__What is being asked__: Read the records beneath this task and copy every line that contains the string "agent".

___ Records supplied

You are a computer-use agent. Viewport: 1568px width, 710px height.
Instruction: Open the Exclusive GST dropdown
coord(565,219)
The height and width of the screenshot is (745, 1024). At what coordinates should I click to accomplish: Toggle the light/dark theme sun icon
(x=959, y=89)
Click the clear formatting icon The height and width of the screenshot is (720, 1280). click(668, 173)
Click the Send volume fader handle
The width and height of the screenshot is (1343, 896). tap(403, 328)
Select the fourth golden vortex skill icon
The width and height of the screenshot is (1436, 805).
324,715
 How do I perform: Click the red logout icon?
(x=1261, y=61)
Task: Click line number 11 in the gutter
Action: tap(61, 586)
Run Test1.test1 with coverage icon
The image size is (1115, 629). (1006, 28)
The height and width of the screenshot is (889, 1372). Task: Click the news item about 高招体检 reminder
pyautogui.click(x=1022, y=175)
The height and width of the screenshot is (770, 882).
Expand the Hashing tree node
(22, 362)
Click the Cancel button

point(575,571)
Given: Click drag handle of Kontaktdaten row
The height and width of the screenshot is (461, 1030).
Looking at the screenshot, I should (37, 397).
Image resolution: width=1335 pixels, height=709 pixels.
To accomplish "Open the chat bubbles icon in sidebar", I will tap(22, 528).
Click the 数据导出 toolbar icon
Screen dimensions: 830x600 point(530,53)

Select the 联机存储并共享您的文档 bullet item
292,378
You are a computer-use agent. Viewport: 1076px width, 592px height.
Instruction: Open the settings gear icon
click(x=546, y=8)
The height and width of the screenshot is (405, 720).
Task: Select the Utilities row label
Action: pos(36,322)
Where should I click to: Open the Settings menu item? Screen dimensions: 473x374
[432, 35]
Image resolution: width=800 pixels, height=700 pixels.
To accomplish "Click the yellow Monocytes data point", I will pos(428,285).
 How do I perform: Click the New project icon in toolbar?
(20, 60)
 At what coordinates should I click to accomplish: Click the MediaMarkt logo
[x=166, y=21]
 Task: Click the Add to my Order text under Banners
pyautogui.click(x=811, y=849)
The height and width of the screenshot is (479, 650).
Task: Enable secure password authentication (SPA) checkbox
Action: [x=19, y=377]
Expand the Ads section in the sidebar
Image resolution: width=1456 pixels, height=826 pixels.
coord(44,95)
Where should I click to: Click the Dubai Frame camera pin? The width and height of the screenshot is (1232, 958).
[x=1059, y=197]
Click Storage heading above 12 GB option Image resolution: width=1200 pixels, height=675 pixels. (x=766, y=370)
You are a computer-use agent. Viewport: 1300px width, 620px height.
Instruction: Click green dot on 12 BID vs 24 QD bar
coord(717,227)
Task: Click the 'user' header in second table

______

__Answer for the task__:
You are a computer-use agent. Viewport: 1568px width, 710px height.
You are a computer-use agent. Viewport: 1076px width, 592px height.
You are a computer-use agent. Viewport: 1300px width, 620px height.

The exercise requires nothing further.